**Exercise objective**
Somewhere below are a line with "Σκαπτικά-Κατεδαφιστικά Πιστολέτα (1115, 570)" and a later line with "Μηχανήματα καθαρισμού (1082, 801)". Output exactly those lines and all lines between them.

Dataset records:

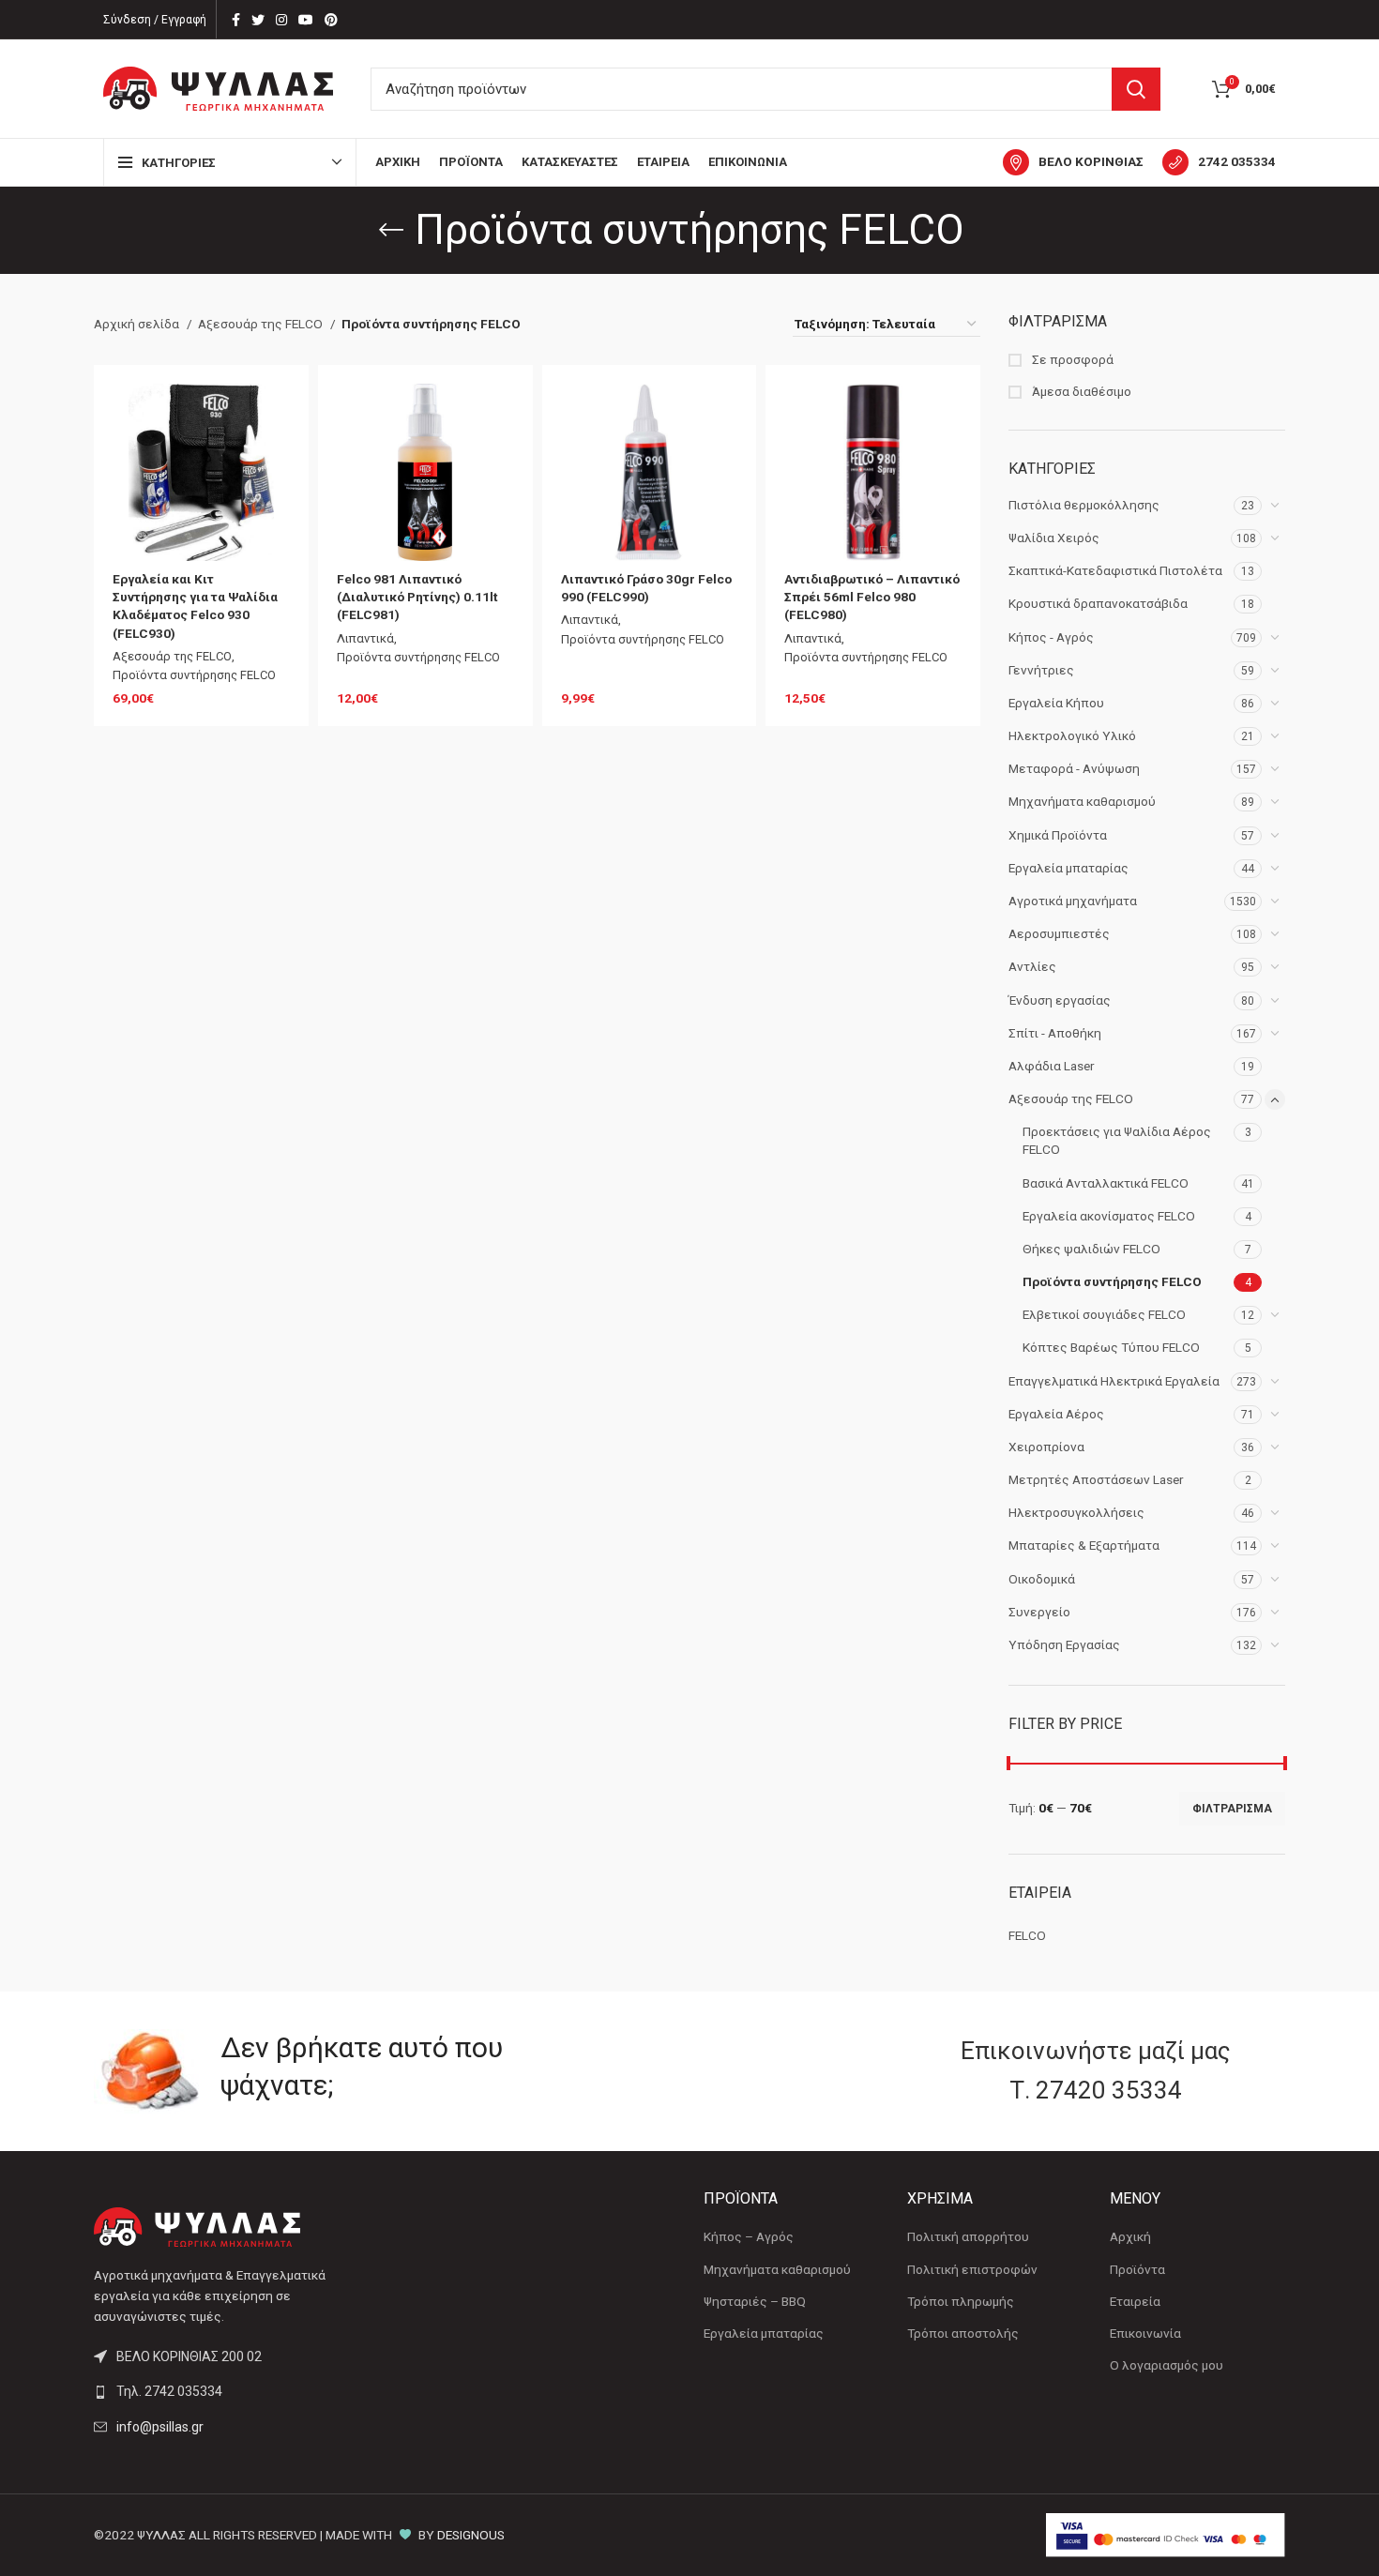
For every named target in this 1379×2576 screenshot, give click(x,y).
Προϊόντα (1137, 2269)
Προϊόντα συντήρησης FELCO (1112, 1281)
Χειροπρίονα (1046, 1446)
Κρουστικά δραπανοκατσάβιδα (1098, 603)
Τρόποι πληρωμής (960, 2301)
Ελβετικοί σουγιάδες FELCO (1104, 1314)
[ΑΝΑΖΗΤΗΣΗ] (1136, 89)
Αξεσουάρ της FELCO (1070, 1098)
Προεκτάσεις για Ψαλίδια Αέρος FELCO (1117, 1140)
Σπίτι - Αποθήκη (1054, 1032)
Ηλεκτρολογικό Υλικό (1072, 735)
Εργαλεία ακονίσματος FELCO (1109, 1215)
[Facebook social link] (236, 20)
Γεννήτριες (1041, 669)
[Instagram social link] (281, 20)
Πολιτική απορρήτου (968, 2236)
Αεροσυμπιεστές (1059, 933)
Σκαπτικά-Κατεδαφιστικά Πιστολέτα (1115, 570)
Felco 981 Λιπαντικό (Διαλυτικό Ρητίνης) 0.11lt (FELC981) (417, 596)
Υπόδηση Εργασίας (1064, 1644)
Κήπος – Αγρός (749, 2236)
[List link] (232, 2391)
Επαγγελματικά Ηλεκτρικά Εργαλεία (1114, 1380)
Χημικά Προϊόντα (1057, 834)
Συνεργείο (1039, 1611)
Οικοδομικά (1041, 1578)
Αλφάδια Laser (1051, 1065)
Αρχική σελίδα (138, 323)
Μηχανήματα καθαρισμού (1082, 801)
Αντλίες (1032, 966)
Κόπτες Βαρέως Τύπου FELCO (1111, 1347)
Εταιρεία (1135, 2301)
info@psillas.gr (160, 2426)
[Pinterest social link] (331, 20)
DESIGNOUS (471, 2534)
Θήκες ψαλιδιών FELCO (1091, 1248)
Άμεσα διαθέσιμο (1080, 391)
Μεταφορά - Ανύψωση (1074, 768)
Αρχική (1130, 2236)
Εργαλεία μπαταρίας (1068, 867)
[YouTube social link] (306, 20)
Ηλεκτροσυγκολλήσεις (1076, 1512)
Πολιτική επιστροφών (972, 2269)
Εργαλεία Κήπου (1056, 702)
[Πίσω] (391, 230)
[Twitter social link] (258, 20)
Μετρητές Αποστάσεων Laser (1096, 1479)
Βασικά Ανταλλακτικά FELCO (1106, 1182)
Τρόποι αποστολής (963, 2333)
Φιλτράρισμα (1232, 1808)
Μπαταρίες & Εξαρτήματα (1083, 1545)
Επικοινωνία (1145, 2333)
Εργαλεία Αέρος (1056, 1413)
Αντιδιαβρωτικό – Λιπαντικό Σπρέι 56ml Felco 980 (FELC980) (872, 596)
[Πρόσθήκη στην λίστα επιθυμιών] (275, 414)
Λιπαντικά (365, 638)
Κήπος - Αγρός (1051, 636)
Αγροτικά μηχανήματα (1072, 900)
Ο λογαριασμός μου (1166, 2364)
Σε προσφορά (1071, 359)
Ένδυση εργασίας (1059, 1000)
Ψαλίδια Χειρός (1053, 537)
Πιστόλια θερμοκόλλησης (1083, 504)
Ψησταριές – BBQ (755, 2301)
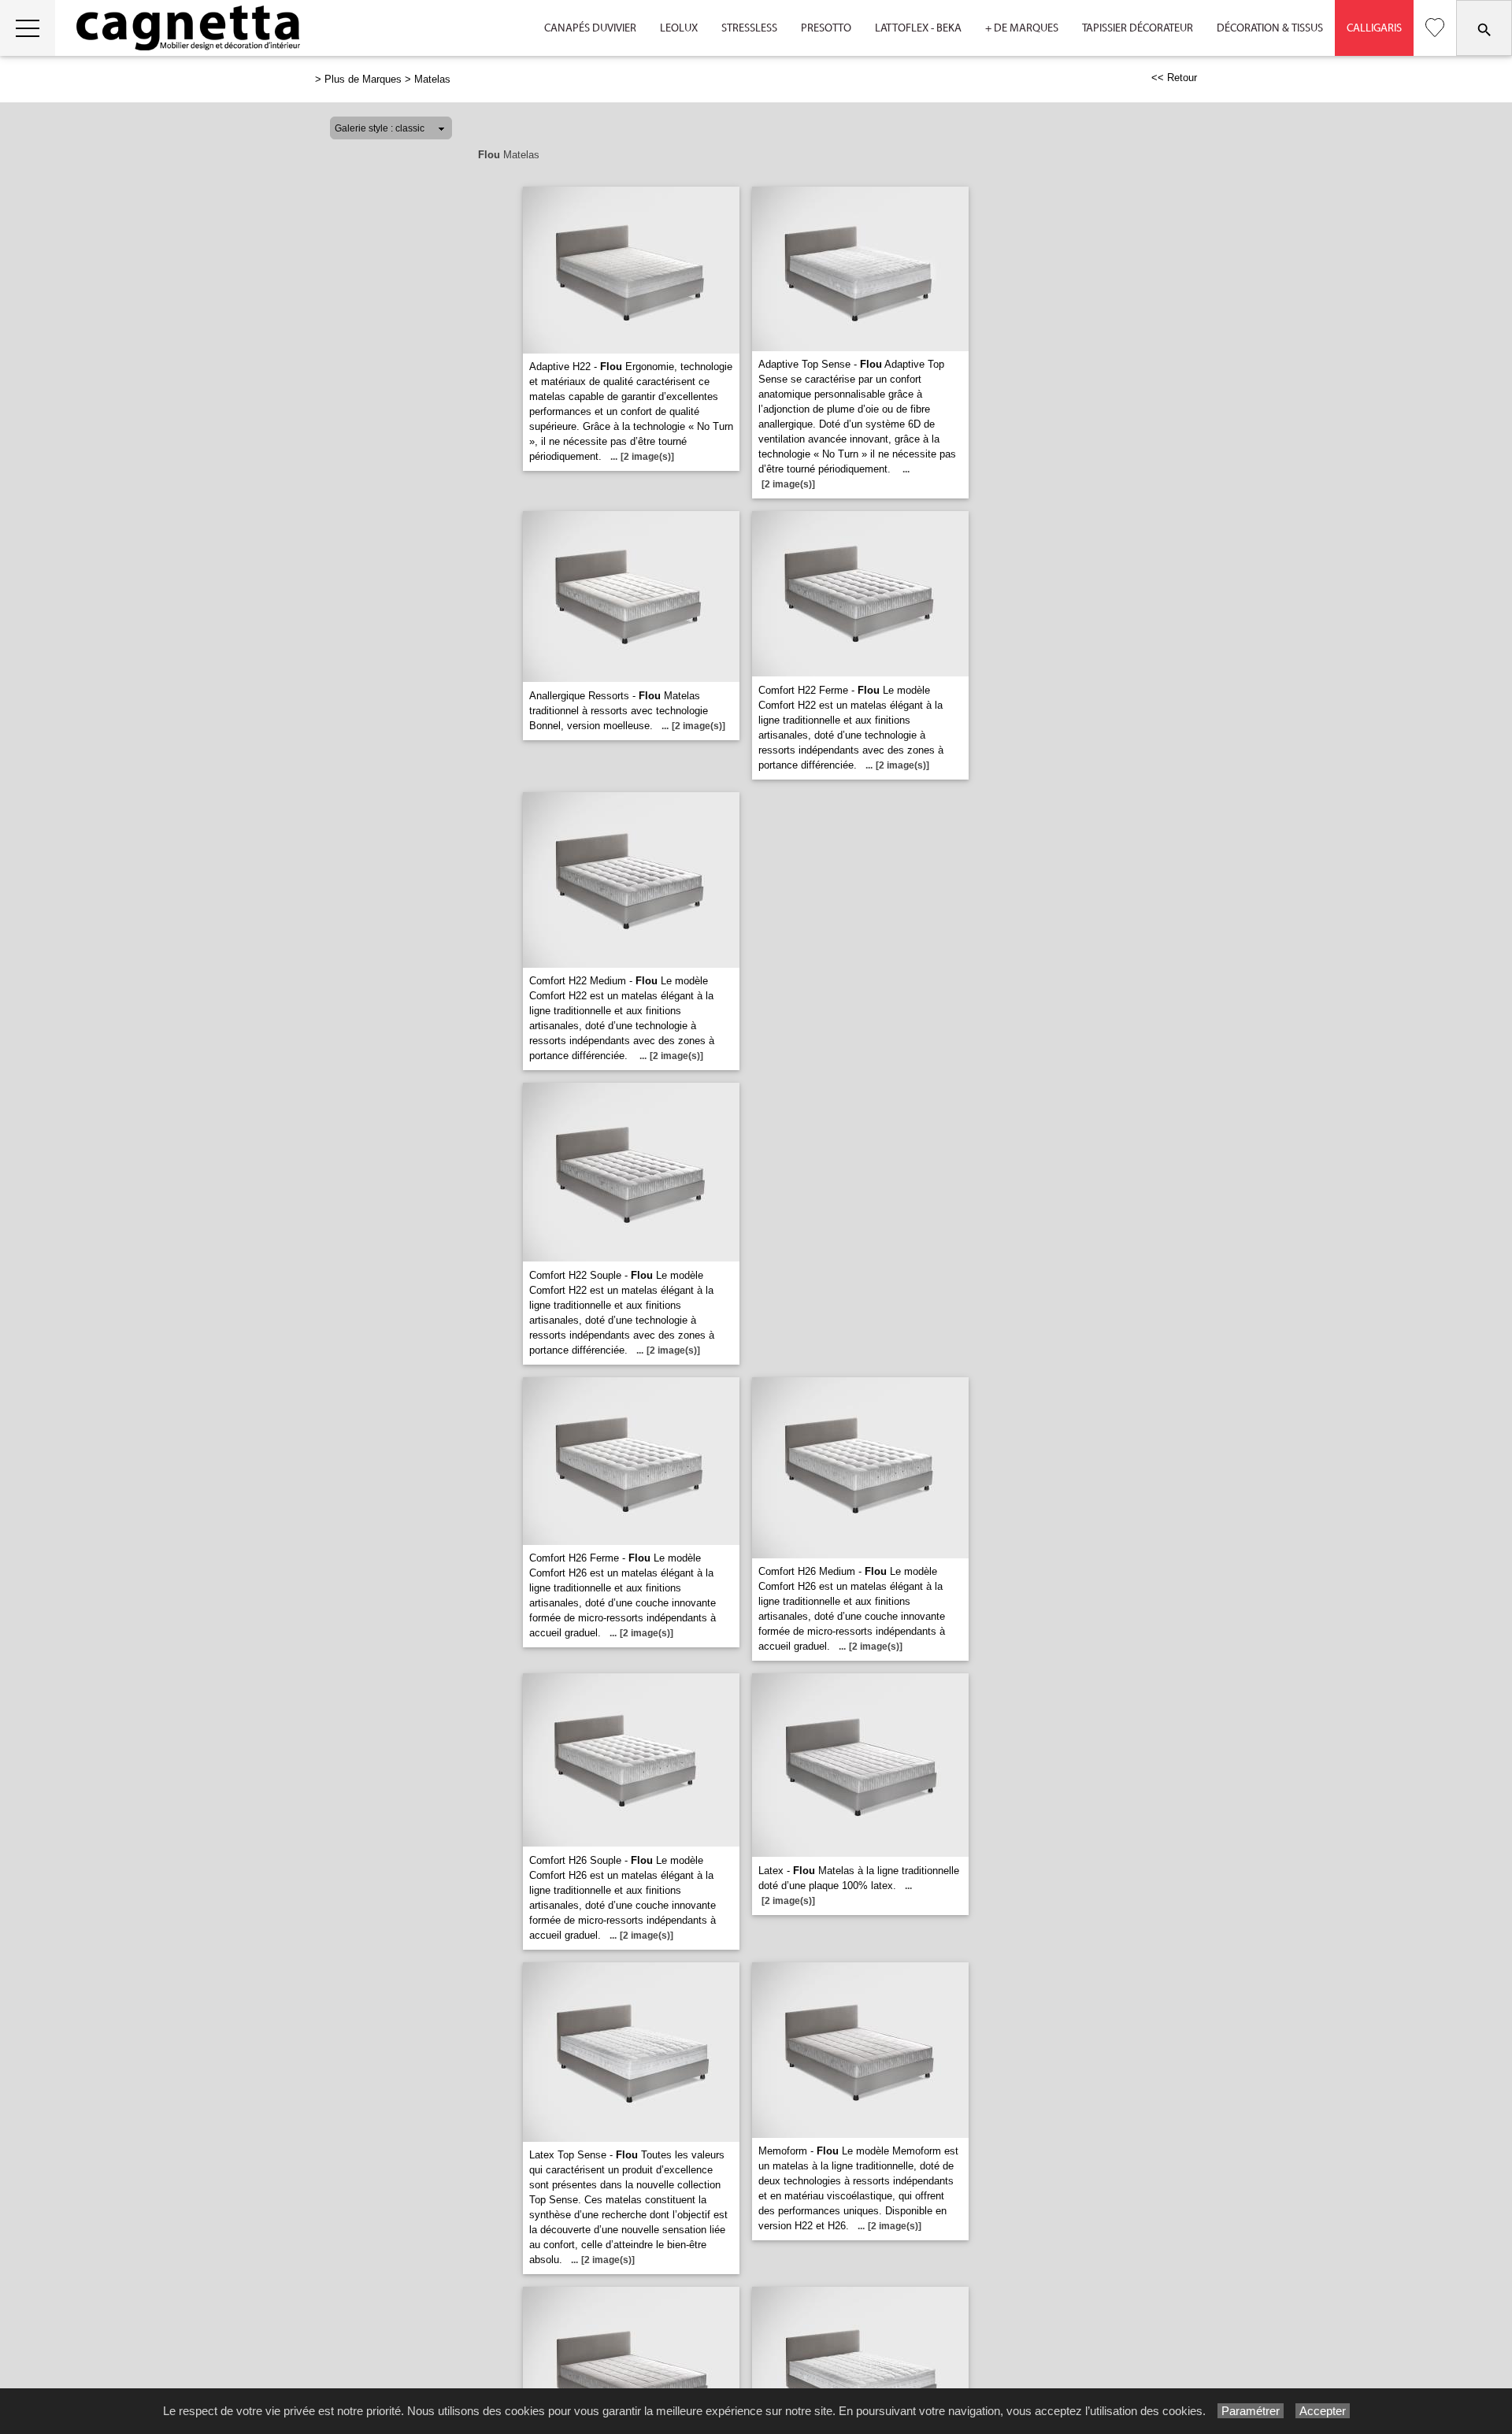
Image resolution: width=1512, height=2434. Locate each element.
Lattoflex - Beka (918, 28)
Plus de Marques (363, 79)
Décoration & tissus (1270, 28)
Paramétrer (1250, 2410)
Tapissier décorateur (1137, 28)
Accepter (1322, 2410)
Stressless (749, 28)
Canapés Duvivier (590, 28)
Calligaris (1374, 28)
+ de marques (1021, 28)
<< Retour (1174, 77)
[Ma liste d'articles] (1435, 28)
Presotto (826, 28)
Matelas (432, 79)
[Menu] (27, 28)
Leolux (679, 28)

**Result of the exercise**
Σκαπτικά-Κατεδαφιστικά Πιστολέτα (1115, 570)
Felco 981 Λιπαντικό (Διαλυτικό Ρητίνης) 0.11lt (FELC981) (417, 596)
Υπόδηση Εργασίας (1064, 1644)
Κήπος – Αγρός (749, 2236)
[List link] (232, 2391)
Επαγγελματικά Ηλεκτρικά Εργαλεία (1114, 1380)
Χημικά Προϊόντα (1057, 834)
Συνεργείο (1039, 1611)
Οικοδομικά (1041, 1578)
Αλφάδια Laser (1051, 1065)
Αρχική σελίδα (138, 323)
Μηχανήματα καθαρισμού (1082, 801)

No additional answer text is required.